New payment models in health care Who should lead the change?
Could and should physician membership organizations take the lead? Yes, but they need to tread carefully; if they get ahead of their membership, they may risk rebellion, as a recent case illustrates.
I had a small skin problem that (I thought) called for seeing a dermatologist. At my health plan, one still needs to get a referral to see a specialist, and it took me a while to get to see my doctor. Once I got to the appointment, however, the doctor did an eloquent job of convincing me that I didn’t need medical treatment. He shared tools with me to help me understand what kinds of problems I should follow up on and what was benign.
I was slightly annoyed at having wasted my time to go in, but he charmed me into a good mood by telling me about the change he’d made in his career. He had retired from private practice to work for a large health system on a salary. He told me how much he enjoyed convincing people not to get unnecessary care rather than finding a reason to provide more treatment, which, in his old practice, helped maintain his income. I think my dermatologist is unusual in seeking out a new approach to medicine.
I’ve reflected on that conversation several times as I looked at the results of Deloitte’s 2014 survey of US physicians.1 Respondents expressed concern about shifting to value-based payment approaches, which is what public and private purchasers are calling for and most of which create bonuses or penalties based on total cost of care for a patient and quality of results. Surveyed physicians are—in essence—concerned that they will be penalized for factors outside their control. This concern is clearly present in the responses despite the other interesting finding—that physicians predict 50 percent of their incomes will be through these new payment systems within 10 years. So, physicians see the change coming but are worried about it.
A number of different stakeholders are pushing for change; some are more influential and trusted than others. Payers—not traditionally popular with many physicians—are pushing hard. Health plans and health systems adopting value-based care models like Accountable Care Organizations are leading the charge. So is Medicare, with its goals for transforming the traditional part of the program. Medicare also recently announced funding for private organizations to help support change.2
Could and should physician membership organizations or boards,too, lead this change? Or should they react with the same caution as many of their members? On the one hand, such organizations have great access to their members, and their leadership usually works hard to keep members’ interests front of mind. Some examples include the American Academy of Cardiology’s work on quality measure development and the Society of Thoracic Surgeons’ registry intended to help surgeons benchmark their performance to others’.

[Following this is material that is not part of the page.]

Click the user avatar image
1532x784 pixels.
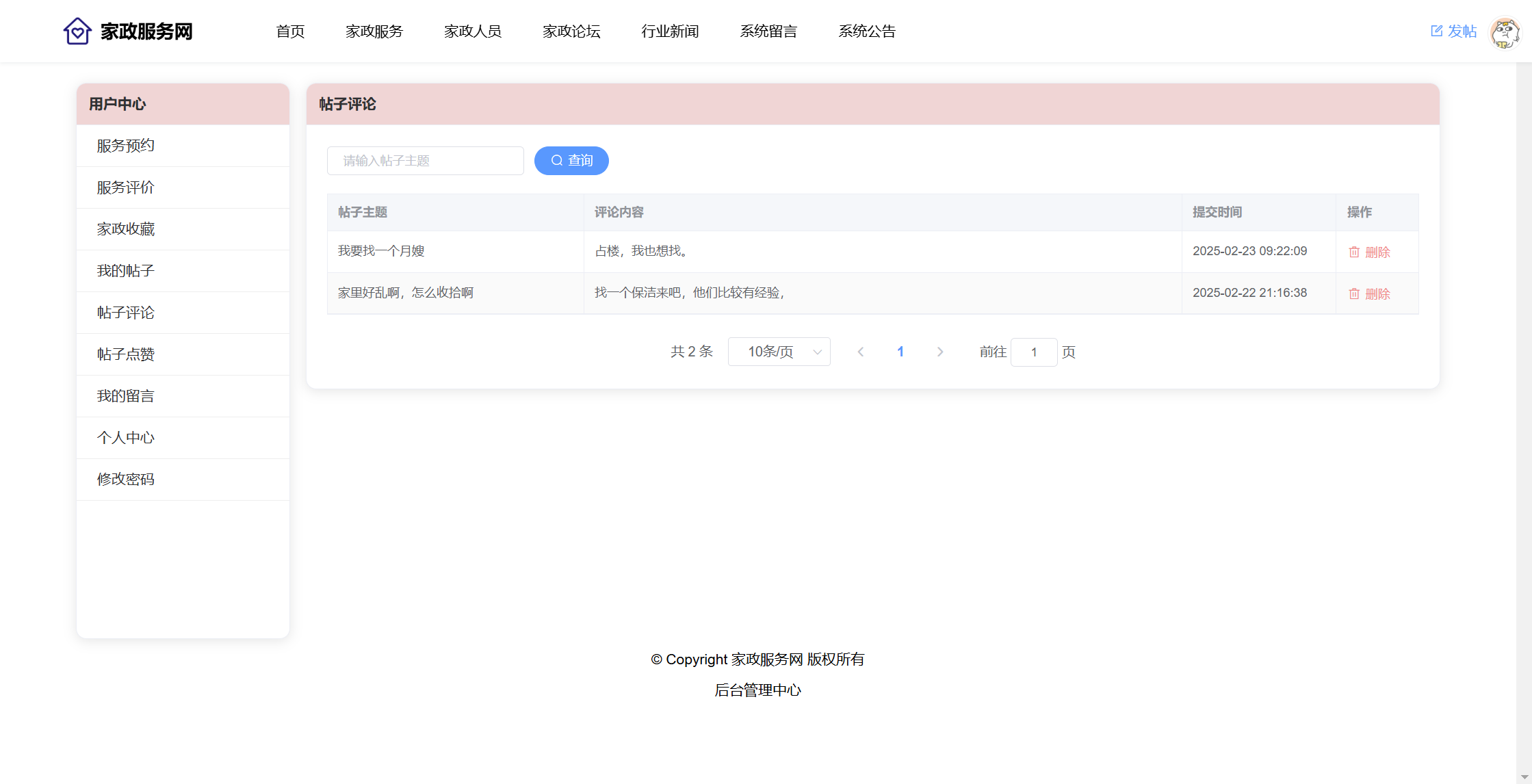click(x=1505, y=32)
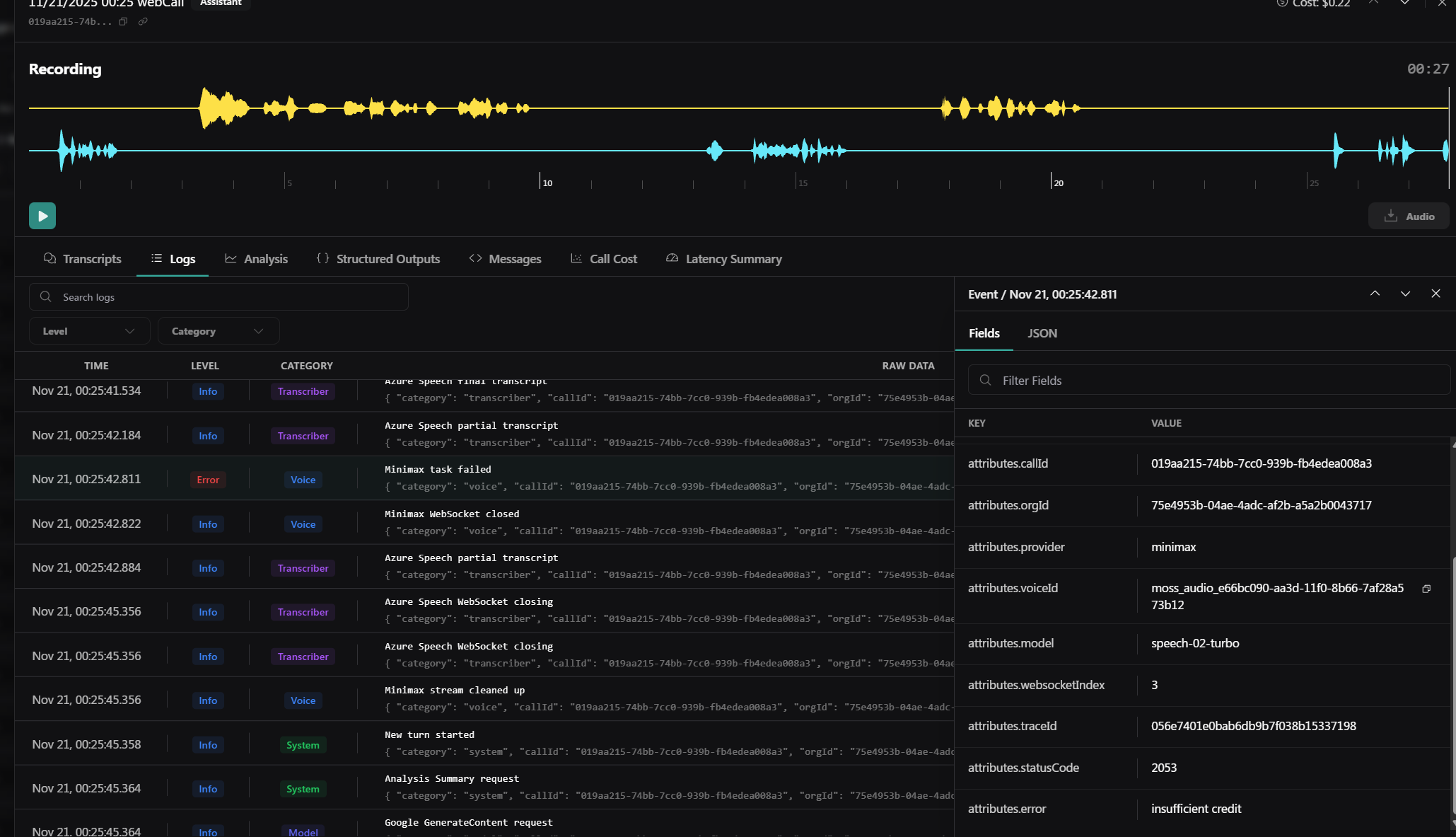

Another is the work of the American Board of Internal Medicine’s (ABIM) foundation around the Choosing Wisely campaign. With other stakeholders, the foundation is asking physician groups to identify services that are overused or should be used more thoughtfully. Organizations moving on to value-based care might target these services to watch more closely and educate physicians to be more parsimonious in their use.
On the other hand, if organizations get ahead of their membership, they may risk rebellion.
A recent kerfuffle illustrates the risks of leading change as a membership organization. Several articles have revealed strong discontent among internists with the ABIM’s approach to influencing physician performance.
ABIM requires internal medicine specialists to demonstrate that their knowledge is up to date by taking regular tests in its Maintenance of Certification (MOC) program. This program, involving a periodic test of a physician’s knowledge, has “raised the bar” by adding more content and requirements over time. More physicians are failing the tests.
One school of thought would say that the ABIM has been visionary in trying to improve value in health care with initiatives like these. The other school of thought, articulated in the article, The ugly civil war in American medicine, takes aim at the MOC program.3 It says ABIM has been forcing this change for its own financial betterment. Physicians pay to take these tests, and if more physicians fail, they need to pay more to retake the tests. These critics also say that “raising the bar” has been achieved by adding questions to the test that are unfair—one of the big concerns we heard in our physician survey.
It is too soon to tell what ABIM will decide to do in response to the criticism—I will watch with interest. The organization may have a public relations challenge on its hands and should consider how to re-engage with internists. I hope they are able to preserve the best parts of their strategy while keeping their members on board.
Should physician member organizations lead charge? My answer is yes, if they are careful to get a buy-in from critical members and make sure that the strategy is as good in execution as it is in concept.